[[ Task input, beginning ]]

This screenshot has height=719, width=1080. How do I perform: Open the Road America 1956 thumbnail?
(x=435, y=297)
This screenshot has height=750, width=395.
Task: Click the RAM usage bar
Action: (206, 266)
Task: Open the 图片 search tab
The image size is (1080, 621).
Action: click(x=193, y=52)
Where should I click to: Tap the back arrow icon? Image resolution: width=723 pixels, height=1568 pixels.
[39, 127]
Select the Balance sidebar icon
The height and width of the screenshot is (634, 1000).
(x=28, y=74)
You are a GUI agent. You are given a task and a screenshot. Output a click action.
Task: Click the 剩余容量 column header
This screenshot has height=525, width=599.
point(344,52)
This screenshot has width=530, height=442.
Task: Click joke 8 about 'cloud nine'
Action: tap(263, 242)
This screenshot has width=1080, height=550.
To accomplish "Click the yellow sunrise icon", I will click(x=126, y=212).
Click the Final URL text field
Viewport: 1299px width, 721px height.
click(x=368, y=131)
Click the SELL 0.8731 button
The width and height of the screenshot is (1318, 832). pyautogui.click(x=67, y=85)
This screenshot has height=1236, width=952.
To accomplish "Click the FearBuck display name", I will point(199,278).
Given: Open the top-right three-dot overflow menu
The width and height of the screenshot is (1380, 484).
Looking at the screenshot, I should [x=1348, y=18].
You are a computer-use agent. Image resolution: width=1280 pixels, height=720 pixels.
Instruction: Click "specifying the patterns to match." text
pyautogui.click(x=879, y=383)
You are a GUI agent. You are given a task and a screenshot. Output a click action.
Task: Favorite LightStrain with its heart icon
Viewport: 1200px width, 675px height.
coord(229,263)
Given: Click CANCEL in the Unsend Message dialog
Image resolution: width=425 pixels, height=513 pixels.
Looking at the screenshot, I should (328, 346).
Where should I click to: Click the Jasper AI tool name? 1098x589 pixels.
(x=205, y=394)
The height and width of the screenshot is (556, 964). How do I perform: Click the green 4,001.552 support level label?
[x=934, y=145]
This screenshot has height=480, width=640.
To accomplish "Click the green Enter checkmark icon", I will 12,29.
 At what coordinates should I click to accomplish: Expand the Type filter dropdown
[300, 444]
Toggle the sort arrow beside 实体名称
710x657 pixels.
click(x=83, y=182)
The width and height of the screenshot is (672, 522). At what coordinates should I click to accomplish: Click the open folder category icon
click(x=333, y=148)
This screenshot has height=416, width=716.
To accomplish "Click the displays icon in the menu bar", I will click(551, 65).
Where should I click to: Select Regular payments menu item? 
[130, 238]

[[ Task input, end ]]

Work to be completed >> Your answer should be one number, the count of lines in the entries holding the string "will".

Output >> 4